Once you’ve made a batch of Lemon Pepper Pesto, this recipe should be on your radar. Toss with a portion of the pesto with roasted potatoes and you’re set.
Here’s why I think you’ll like this recipe.
This is an excellent side dish that is Paleo-friendly, gluten-free, vegetarian, pescatarian and vegan. Not always easy to find something to make where all of those diets intersect. So if you need to find something “safe” to serve, this recipe is a good candidate. (Though, it is not keto-friendly.)
I also liked how it doesn’t need to be served piping hot. Of course it’s great when the roasted potatoes are fresh out of the oven, but even if it hangs out at room temperature for a while, you won’t sacrifice texture or flavor.
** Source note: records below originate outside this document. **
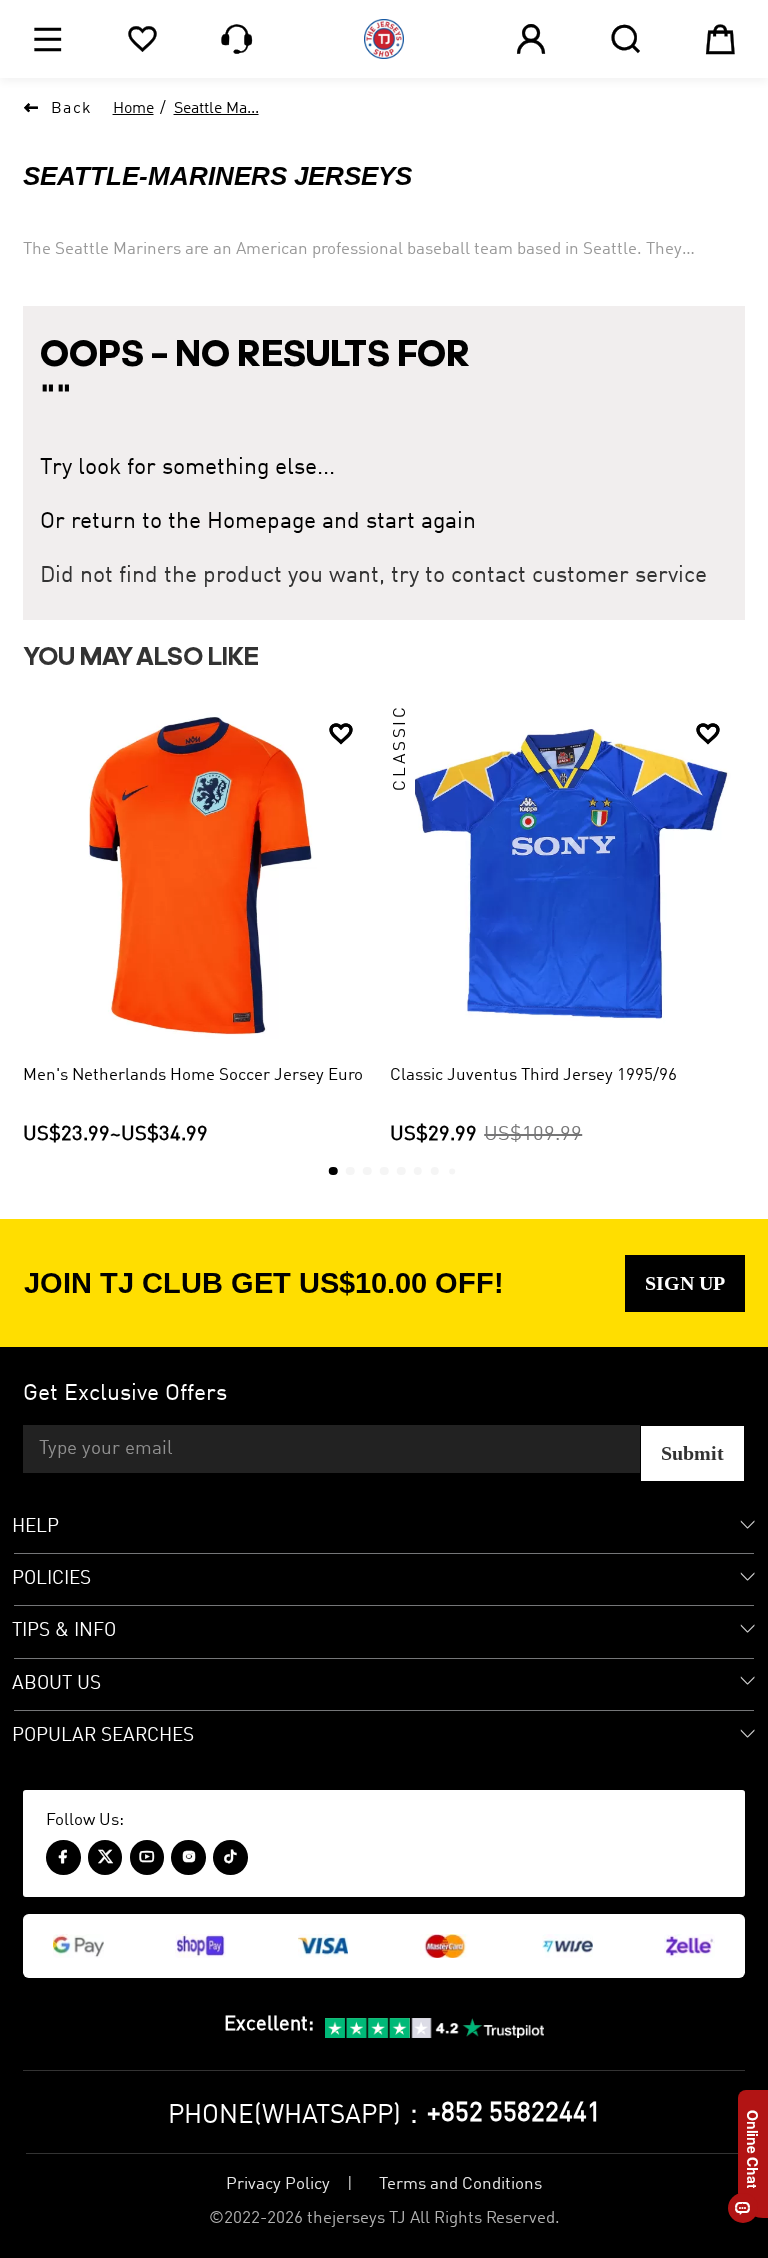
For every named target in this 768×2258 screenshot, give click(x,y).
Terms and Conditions (460, 2184)
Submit (692, 1453)
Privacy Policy (278, 2184)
Let us know how it turned out for you.
What did you end up serving this alongside? Did you mix anything else in, such as shredded rotisserie chicken or maybe some andouille or kielbasa sausage? Let’s swap ideas in the comments below!
- 1 pound baby red potatoes quartered
- 2 tbsp avocado oil
- ¼ cup Prepared Lemon Pepper Pesto
- salt and black pepper, to taste
- Preheat the oven to 375°F.
- Toss the quartered potatoes in avocado oil, season with a pinch of salt and black pepper. Transfer to a Silpat-lined baking sheet pan.
- Roast the potatoes for 45 to 50 minutes or until golden brown. Remove from the oven and allow to cool slightly — let them rest about 5 minutes.
- Transfer the roasted potatoes back to the mixing bowl and toss with a quarter cup of prepared Lemon Pepper Pesto. Serve warm.